__What is required__:
Can you resume the account of the farm visit with Murray and Sue, picking up right after its final sentence?

__Given passage__:
We are then invited to share a cup of tea at their home, where we can meet Sue, Murray’s lovely wife. She’s so welcoming and sweet. We are offered her famous cones with jam and cream.

After a nice and interesting discussion with them on their terrace, with a gorgeous view of the valley down to the sea, Sue proposes to the kids to go and ride the ponies and the horse. They are thrilled. Murray invited me to join him on a tour of (a part of) his property in his car, an old Toyota 4×4. It’s nice to be alone with this man, who accomplished so much in his life. The scenery is just amazing. We drive towards the coast, made of impressive and beautiful green cliffs. I’m a bit ashamed to ask him to stop every 2 minutes to take pictures. He shows me around; it’s impressive to see the extent of his property. And they are only 4 (Murray, Sue, their son and Hanna) to manage it. It’s a complex business, which depends very much on many exterior (hence uncontrollable) factors.

When we come back, Sue and Isabelle are preparing a nice lunch. Sue invites us to stay for lunch. We are touched by this nice invitation! It’s Sunday for them and they offer us such a nice hospitality. Sue showns us her lovely garden and vegetable garden. We enjoy chicken and tomato salad.

They also offer farmstay. They are very resourceful (and hard working) people.

Stored dataset items
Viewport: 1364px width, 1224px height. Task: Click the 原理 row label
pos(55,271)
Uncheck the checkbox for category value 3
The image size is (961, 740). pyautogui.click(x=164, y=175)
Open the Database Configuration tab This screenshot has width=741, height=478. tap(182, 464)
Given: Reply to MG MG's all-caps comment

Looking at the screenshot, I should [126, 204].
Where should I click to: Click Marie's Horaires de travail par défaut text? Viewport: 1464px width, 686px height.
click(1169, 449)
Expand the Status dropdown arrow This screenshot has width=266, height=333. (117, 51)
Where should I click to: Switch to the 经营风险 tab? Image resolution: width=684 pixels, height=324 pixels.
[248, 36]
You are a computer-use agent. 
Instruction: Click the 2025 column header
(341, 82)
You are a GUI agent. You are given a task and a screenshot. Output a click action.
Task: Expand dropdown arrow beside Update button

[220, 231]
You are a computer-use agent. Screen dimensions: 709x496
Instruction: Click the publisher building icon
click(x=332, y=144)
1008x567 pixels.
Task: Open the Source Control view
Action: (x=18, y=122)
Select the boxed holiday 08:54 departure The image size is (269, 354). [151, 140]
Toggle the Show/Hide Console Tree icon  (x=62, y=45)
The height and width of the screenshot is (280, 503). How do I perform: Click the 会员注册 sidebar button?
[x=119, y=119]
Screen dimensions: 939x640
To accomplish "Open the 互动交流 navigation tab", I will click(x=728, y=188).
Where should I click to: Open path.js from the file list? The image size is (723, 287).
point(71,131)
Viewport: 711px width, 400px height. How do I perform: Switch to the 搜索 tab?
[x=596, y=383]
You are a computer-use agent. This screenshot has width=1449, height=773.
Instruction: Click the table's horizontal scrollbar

__Response to this task__:
We leave the farm at around 2pm. We are sad to leave such a great place and such nice people. It’s definitely one of the most remarkable encounters that we’ve done during our world tour. As mentioned on their website, you “come as a stranger and leave as a friend”. So true! It was our great pleasure to meet this wonderful family. The farm itself is just gorgeous, and the family is so welcoming. We are so grateful that our kids could witness the Johns’ love of the land and the lifestyle that has been in their family for generations. It is a wonder to see. Thank you, Murray, Sue and Hanna!

We drive to Akaroa, a charming town with a French touch. Akaroa was the site of the country’s first French settlement and descendants of the original French pioneers still reside here. It’s a charming town that strives to recreate the feel of a French provincial village, down to the names of it streets and houses. The weather is great. The surrounding is beautiful.

We go and visit the Giant’s House, of local artist Josie Martin. The house is surrounded by a terraced garden with large flamboyant sculptural mosaic installations. Echoes of Gaudi and Mirò can be found in the intricate collages of mirrors, tiles and broken china. I really like this playful and creative combination of sculpture and mosaic. It’s a lovely, colourful and relaxing place. I like it very much (Isabelle and the girls as well).

We take an ice cream / juice and leave Akaroa around 4pm.

Once more, we don’t know where we are driving to. The plan was to go to Dunedin (on the direct SH1 road) but Murray and Sue discouraged us to take this boring road. Moreover, the weather forecast is bad over there on the next 2 days. So we decide to go first to Lake Tekapo. The weather forecast is not much better but at least we will have a nice drive this afternoon to there.

The drive is about 300km; it takes us more than 4 hours. On average, we usually do 60km/h during trips on the road. The road is nice after Rangitata (when we turn right towards Lake Tekapo).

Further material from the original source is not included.